Although Pinterest remains the DIY king amongst social media apps, other platforms have tried to catch on. The majority of my Instagram feed has gradually become a series of short clips on how to transform broken teacups into wall art, or use bubble wrap to create texture in your next painting. I’m sure that the biggest reason for why this has happened is because I’m an art nerd and the algorithm gods are exploiting my obsessions grossly.
However, there is clearly a growing number of artists and DIY fanatics using social media to showcase their work and skills. For a person like me, who is artistic but also impulsive and easily distracted, this DIY movement on social media has been both a blessing and a curse. More recently it has been almost entirely a curse. I’m sure most of us that started university right after college, experienced the dramatic difference in lifestyle. Two years ago (during my youthful days), the likelihood that I would finish something like a vinyl painting, or a wall collage was far greater. Now, I am a drained uni student working two jobs and trying to figure out how on earth people “network.” It is needless to say that at a time like this, Instagram’s insistence on showing me projects I like, is just a cruel and vicious joke. It also fills me with a unique sense of guilt that I no longer have the time to be the same weird art kid I once was.

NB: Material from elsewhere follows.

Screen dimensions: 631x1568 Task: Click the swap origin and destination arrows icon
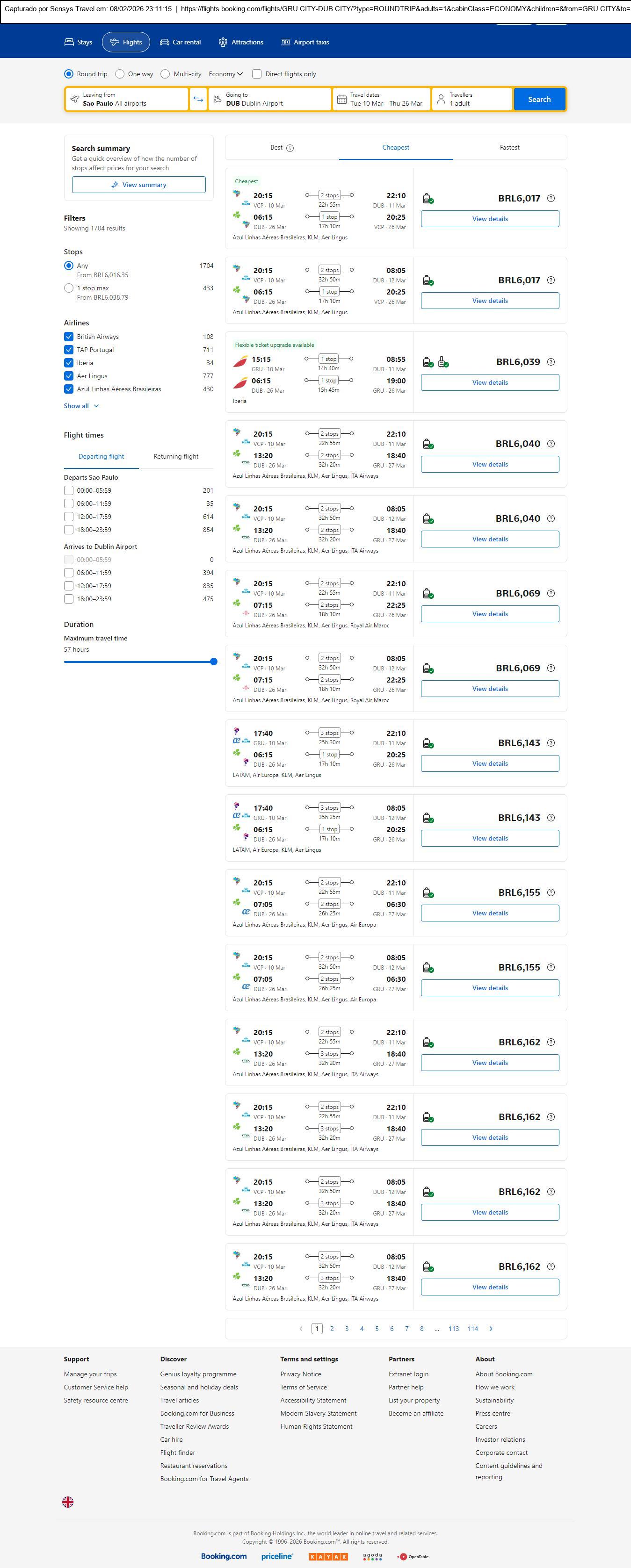click(x=198, y=99)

It also means that every now and then I will decide life is too short, and I simply cannot spend it glued to my laptop, so I get out all my crafts and decide to commit to a DIY project. Not surprisingly, my commitment is short lived. This revelation usually coincides with seeing an online creator not only make the coolest piece of artwork, but they also do it with complete ease and comfort, or so it seems. The short clips I see on Instagram or any other platform are only a small window into the process. Even if it is a DIY walkthrough, as it’s only a few seconds or minutes long, you only see a fraction of the process. This might seem obvious but I think there is a part of our brains, most likely somewhere in our subconscious, that slowly starts to believe these projects are doable in the miniscule amount of free time we get.
In a way, this is no different to any other subliminal trick that social media plays on us. This is not to say that you should avoid getting inspiration from artists on social media. Just remember that your capabilities and capacities are not the same as everyone else, and be sure not to find yourself being catfished by seemingly “easy”and “quick” DIY projects.